Critical Vulnerability in Symantec DLP Agent Allows Privilege Escalation
A significant security vulnerability has been identified in the Symantec Data Loss Prevention (DLP) Agent for Windows, designated as CVE-2026-3991. This flaw enables local attackers with minimal privileges to escalate their access rights to the highest system level, posing a substantial risk to affected systems.
Discovery and Impact
Security researcher Manuel Feifel uncovered this vulnerability, which has been assigned a CVSS score of 7.8, indicating high severity. The flaw does not require any special configuration to exploit; agents operating with default settings are fully susceptible. This means that any system running the vulnerable version of the DLP Agent is at risk without additional user interaction.
Technical Details
The root cause of the vulnerability lies in the integration of the OpenSSL library within the Symantec DLP Agent. The library was compiled with a hardcoded configuration path pointing to a specific development directory that does not exist on standard Windows installations. Windows systems often grant authenticated users the default permission to create missing folders at the root directory level. Consequently, a low-privileged user can recreate this development path.
The vulnerable process, edpa.exe, runs with SYSTEM privileges. Upon startup, it searches for its OpenSSL configuration file (openssl.cnf) at the hardcoded, attacker-controlled location.
Exploitation Process
To exploit CVE-2026-3991, an attacker with basic local access can follow these steps:
1. Create the missing directory structure at `C:\VontuDev\workDir\openssl\output\x64\Release\SSL\`.
2. Place a malicious `openssl.cnf` file and a payload DLL into this newly created folder.
3. Craft the configuration file to use the OpenSSL directive `dynamic_path` to point directly to the attacker’s DLL.
4. When the Symantec DLP Agent service restarts or triggers an OpenSSL initialization, it reads the malicious configuration file.
5. The system loads the attacker’s DLL as a dynamic engine and executes it immediately with SYSTEM privileges.
This method allows the attacker to execute arbitrary code with the highest system privileges, effectively taking full control of the affected system.
Potential Consequences
The exploitation of this vulnerability is particularly dangerous for enterprise networks. By executing malicious code within the trusted DLP agent process, attackers can bypass endpoint security protections and evade system telemetry. This compromised process can be used to maintain persistent access on the host machine while appearing legitimate to security monitoring tools.
Affected Versions and Patches
Broadcom was first notified of the issue in November 2025 and released an official security advisory and fixes on March 30, 2026. The vulnerability affects Symantec DLP Agents before versions 16.1 MP2 or 25.1 MP1.

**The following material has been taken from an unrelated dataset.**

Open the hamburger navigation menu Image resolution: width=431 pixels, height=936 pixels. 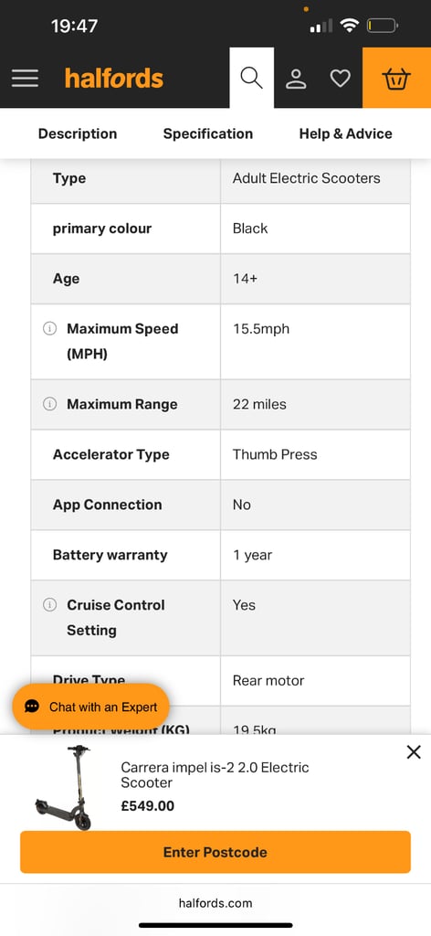point(25,79)
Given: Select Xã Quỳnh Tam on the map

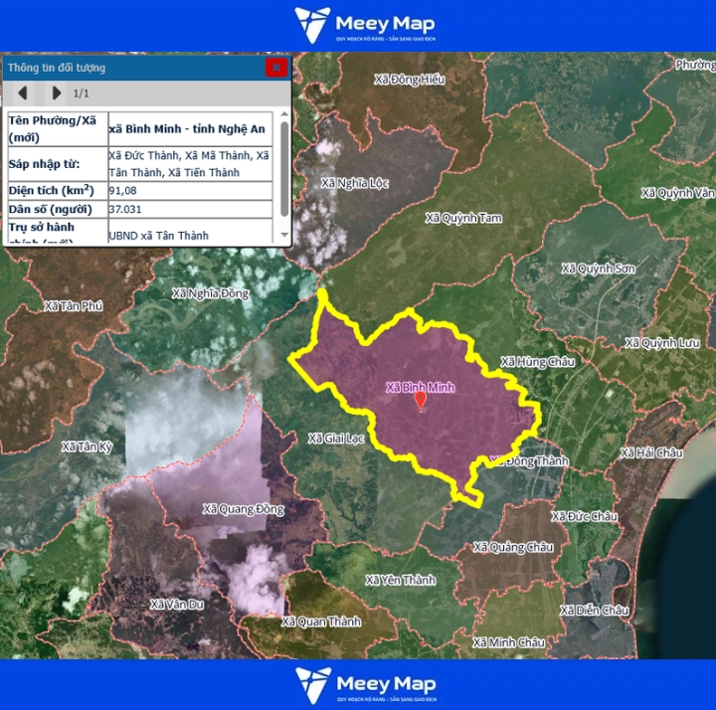Looking at the screenshot, I should (463, 218).
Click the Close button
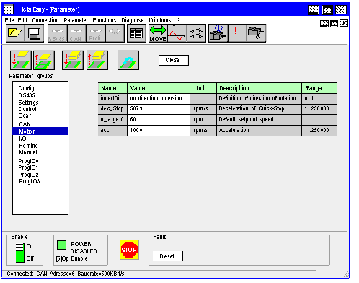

System administrators are strongly advised to upgrade to the following fixed versions of Data Loss Prevention (DLP):
– DLP 25.1 MP1
– DLP 16.1 MP2
– DLP 16.0 RU2 HF9
– DLP 16.0 RU1 MP1 HF12
– DLP 16.0 MP2 HF15
Administrators should prioritize these patches, especially in environments where insider threats, local privilege escalation, or lateral movement are significant security concerns.
Mitigation Steps
In addition to applying the patches, organizations should consider the following mitigation steps:
– Restrict Directory Creation Permissions: Limit the ability of low-privileged users to create directories in critical system paths.
– Monitor for Unauthorized Directories: Implement monitoring to detect the creation of unexpected directories that could be used in exploitation attempts.
– Review OpenSSL Configurations: Ensure that OpenSSL configurations do not point to insecure or non-existent paths that could be exploited.
Conclusion
The discovery of CVE-2026-3991 underscores the importance of rigorous security practices in software development and deployment. Organizations using Symantec DLP Agents should act swiftly to apply the necessary patches and review their security configurations to prevent potential exploitation.